Task to carry out: From the line that contains "You are a computer-use agent." to the final line below, both included, print each line exactly and skip the pictures.

══ Dataset content

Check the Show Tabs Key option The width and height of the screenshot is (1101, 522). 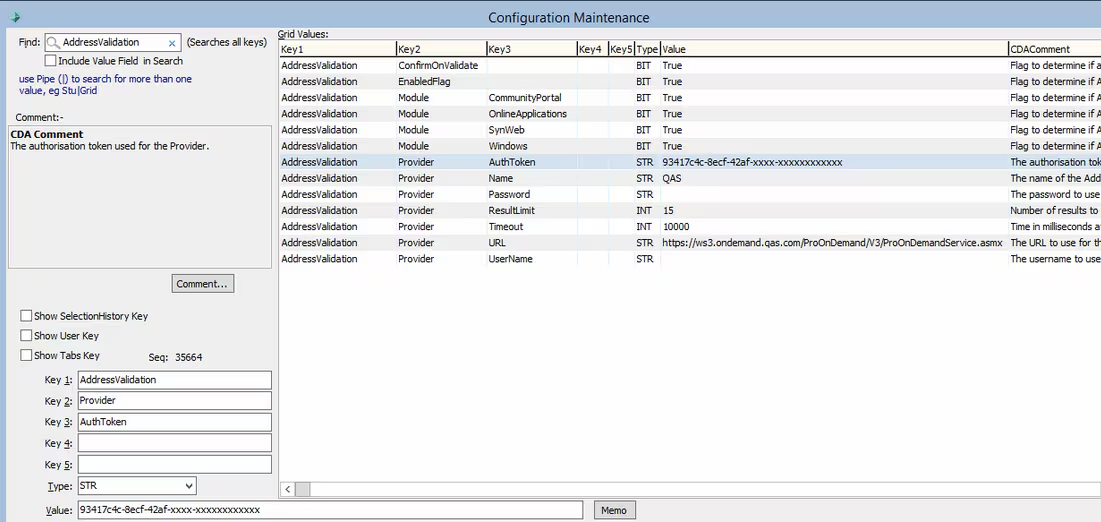click(26, 355)
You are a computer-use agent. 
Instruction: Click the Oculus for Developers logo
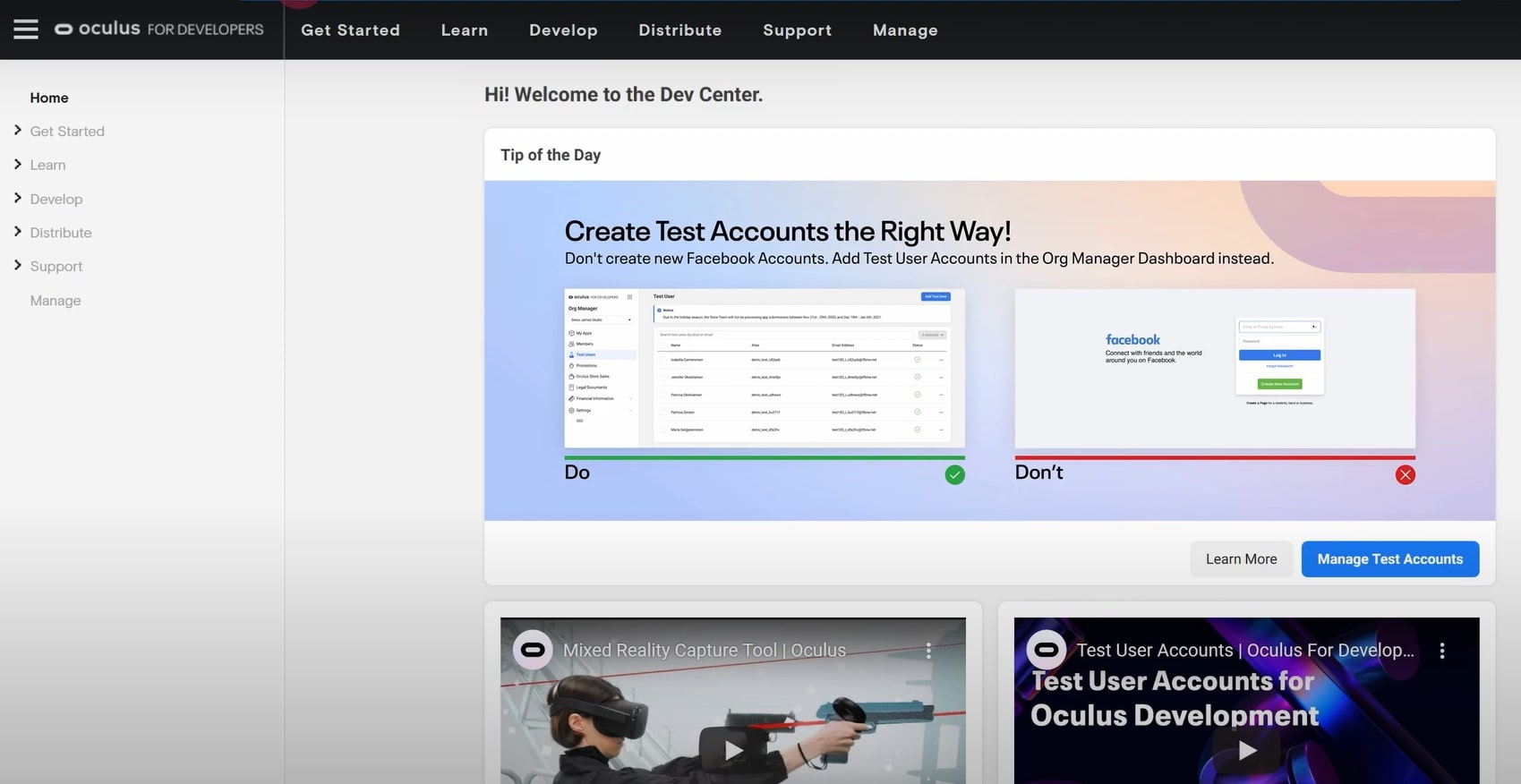pyautogui.click(x=159, y=29)
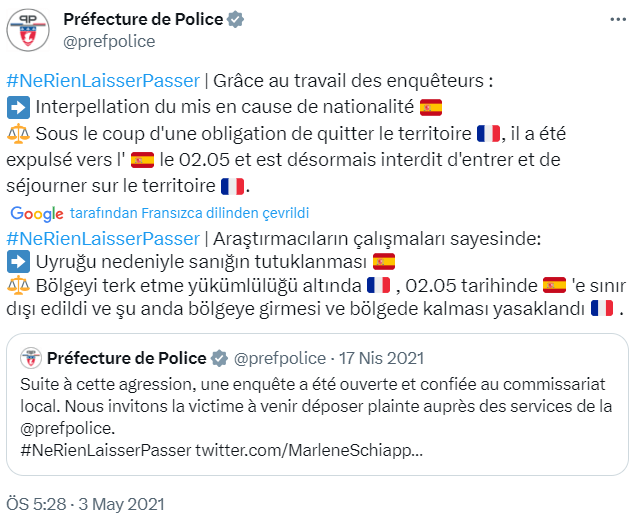Click the #NeRienLaisserPasser hashtag inside quoted tweet
635x516 pixels.
(x=105, y=450)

════

Exercise output:
You are a computer-use agent. 
Instruction: Click the Oculus for Developers logo
pyautogui.click(x=159, y=29)
Click the #NeRienLaisserPasser hashtag inside quoted tweet
635x516 pixels.
(x=105, y=450)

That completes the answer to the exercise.